> **Written exercise 1**
According to the interview below with an architectural design firm, in which places does the firm currently have work?

> **Quoted passage**
— start —
For more than 13 years, Joyce Owens and her team at Architecture Joyce Owens LLC | Studio AJO, a Florida-based architectural, interiors, and design firm, have been recognized for exceptional work and distinguished, modern designs and minimalist interiors. Committed to being an advocate for good design and serving clients’ needs, Studio AJO has become a recognized architectural practice in the community. In Florida, Studio AJO focuses on commercial community projects and island homes, emphasizing designing spaces and places that are both environmentally sensitive and culturally appropriate for their site. The firm currently has work in Florida, the UK, and Italy.
What inspires you about coastal and seaside living?
Who doesn’t love the water? Our projects tend to revolve around the views a property provides. Studio AJO clients love the beach and want waterfront views. In Florida, the challenge is creating stunning coastal residences while accommodating the climate and weather conditions. Studio AJO is true to Florida’s design and builds homes that are part of their environment and not fighting it (stylistically and structurally). We use big windows, lots of glass, and are fortunate enough to have opportunities to create fantastic residences on the beach. We also take advantage of our subtropical climates and have a strong focus on the vegetation we include in our projects.
How does this inspiration appear in your designs?
In Florida and especially along the coast, it is all about the shade. We must design to let the daylight inside the home but not the heat. Our goal is to make sure our residential designs have plenty of shade. The vegetation outside of the house helps create ideal living conditions inside. Ensuring we use plants to create shade for our residences creatively is essential. Clients move to the beach for all it has to offer, including the sea breezes. AJO Studio ensures their homes capture these with sea breezes. Cross-ventilation is essential and always top of mind when we are working with our clients. Our designs include lots of windows and doors to celebrate these sea breezes, but it also means we do not design residences so deep that the wind cannot blow through them. In some areas of the country, homes are designed to not see from front to back. Our designs have full sightlines, so the breezes can easily circulate through the house.
Please walk us through one of your favorite coastal residential designs.
— end —
> **Written exercise 2**
Copy out the lines of the listing below, starting at the line that contains "This screenshot has" and running through the end of the listing, both ends included. Leave the pictures out.

> **Listed records**
— start —
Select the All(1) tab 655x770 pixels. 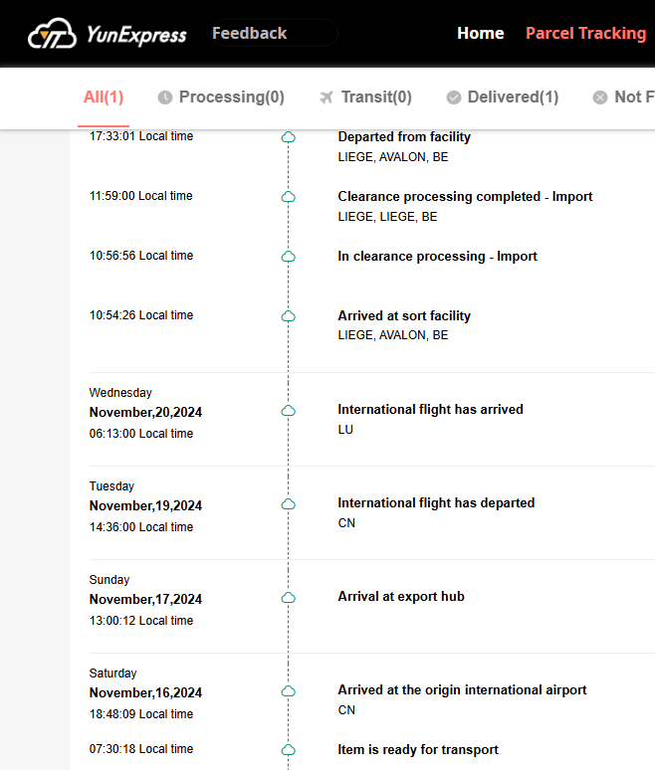(104, 97)

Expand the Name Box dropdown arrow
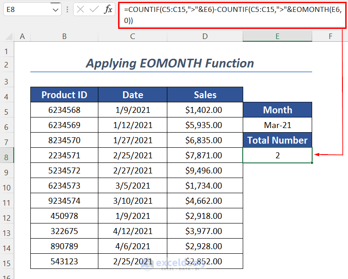(x=56, y=9)
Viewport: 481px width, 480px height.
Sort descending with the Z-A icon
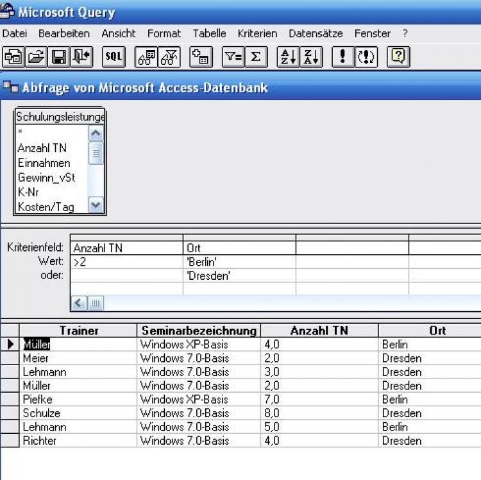click(311, 56)
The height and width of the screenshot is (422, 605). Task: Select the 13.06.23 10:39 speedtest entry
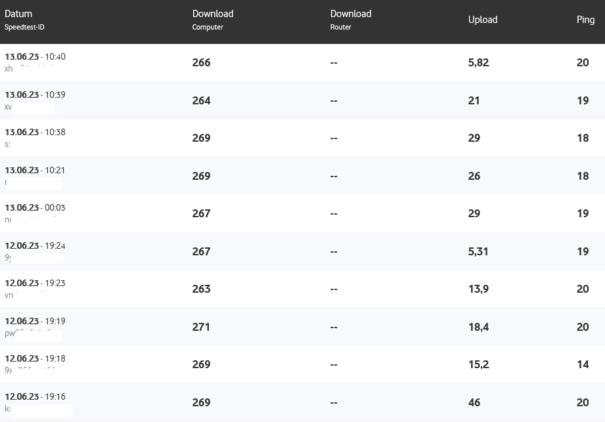35,95
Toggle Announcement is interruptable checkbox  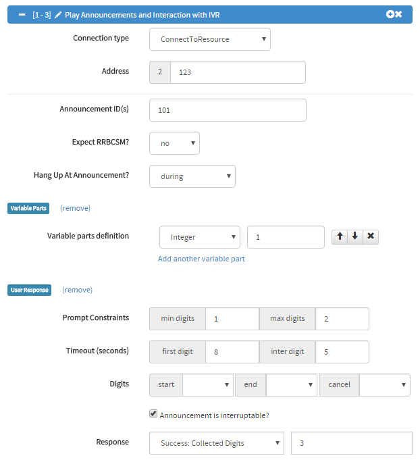point(153,413)
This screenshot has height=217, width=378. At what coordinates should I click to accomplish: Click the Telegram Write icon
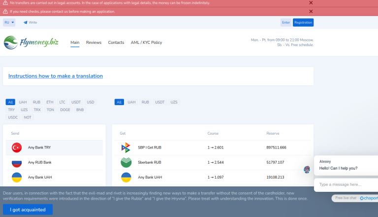[26, 22]
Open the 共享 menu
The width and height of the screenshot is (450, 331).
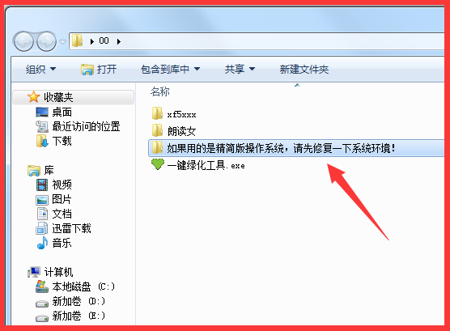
— end —
> **Correct response 1**
Florida, the UK, and Italy.

> **Correct response 2**
This screenshot has height=217, width=378. At what coordinates should I click to accomplish: Click the Telegram Write icon
[26, 22]
Open the 共享 menu
The width and height of the screenshot is (450, 331).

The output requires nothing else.